Although the United States Postal Service had been using airmail since 1918, it was available only to large cities. The problem with airmail delivery to small towns was the long delay occasioned by take-offs and landings.
By the 1930s a private company, All American Aviation, was experimenting with a unique system of airmail pickup and delivery invented by Dr. Lytle S. Adams a dentist from Irwin. It was this system that was employed in Latrobe. He invented a system like that used by trains to pick up mail on the run.
The Latrobe Bulletin reported the event in that evening’s paper:
“At 9:40 this morning the planes left Pittsburgh, arriving at the local airport shortly before 10. Circling the airport, [with a] grappling hook dangling about 50 feet beneath, the first plane finally got into position and was piloted between the poles, set 60 feet apart, on which the mail sack is suspended."
“The grappling hook, once contacting the rope stretched between the poles, picked up the entire assembly, simultaneously dropping off the mail intended for Latrobe. An assistant then drew the mail into the plane where it is sorted and arranged en route. Included with the [incoming] mail was a complete assembly to be set up for the pick-up this afternoon.”

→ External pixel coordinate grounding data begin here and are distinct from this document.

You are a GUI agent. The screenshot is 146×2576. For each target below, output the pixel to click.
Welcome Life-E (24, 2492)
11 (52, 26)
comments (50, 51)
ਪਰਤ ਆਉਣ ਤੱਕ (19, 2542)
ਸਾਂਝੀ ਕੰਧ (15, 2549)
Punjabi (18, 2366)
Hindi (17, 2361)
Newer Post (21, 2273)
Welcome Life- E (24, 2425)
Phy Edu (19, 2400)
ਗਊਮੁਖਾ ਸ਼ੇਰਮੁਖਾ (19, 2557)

This system was so successful it was widely used in the tri-state area and became a common practice at hundreds of small town airports. This system was used for ten years, a period during which mail volume boomed due to World War II correspondence.
Airmail as a separate class of domestic mail officially ended on May 1, 1977, although in practice it ended in October 1975, when the Postal Service announced that First-Class postage — which was three cents cheaper — would buy the same or better level of service.